Justice Minister Andrew Little said the government had agreed to the timetable, and the result of the referendum would be binding.
"It will be held at the 2020 general election," he told reporters, adding "there is a bit of detail still to work through."
Ardern's government has already moved to legalise medicinal cannabis, with legislation on the issue working its way through parliament.
An opinion poll last year found 65 percent of New Zealanders also supported legalising the drug for recreational use.
Pro-reform campaign group New Zealand Drug Foundation welcomed the vote, with its chief Ross Bell saying the current approach to regulating marijuana was outdated and it was time for a change.
"Cannabis is New Zealand's most common illegal drug, 50 percent of the country have tried it," he said.
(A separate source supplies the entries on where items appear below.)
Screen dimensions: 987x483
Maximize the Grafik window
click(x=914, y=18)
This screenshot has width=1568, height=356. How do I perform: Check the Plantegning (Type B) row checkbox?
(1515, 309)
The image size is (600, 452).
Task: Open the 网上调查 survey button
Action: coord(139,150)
"We're still trying to address the problem through a law enforcement approach. We're still criminalising people and not providing help to people who have a cannabis dependency."
The conservative National Party opposition leader Simon Bridges said he would be voting against legalisation and accused the government of trying to deflect voters' attention from issues such as the economy and the rising cost of living.
"I'm pretty cynical that you've got a government here that wants to distract from the core issues of a general election," he said.
Ardern strongly supported legalising medical pot but has not revealed her personal views on recreational marijuana, saying only she does not believe cannabis users should be jailed.
The debate in New Zealand comes as New York governor Andrew Cuomo called Monday for the drug to be made legal for recreational use in his state, including America's most populous city.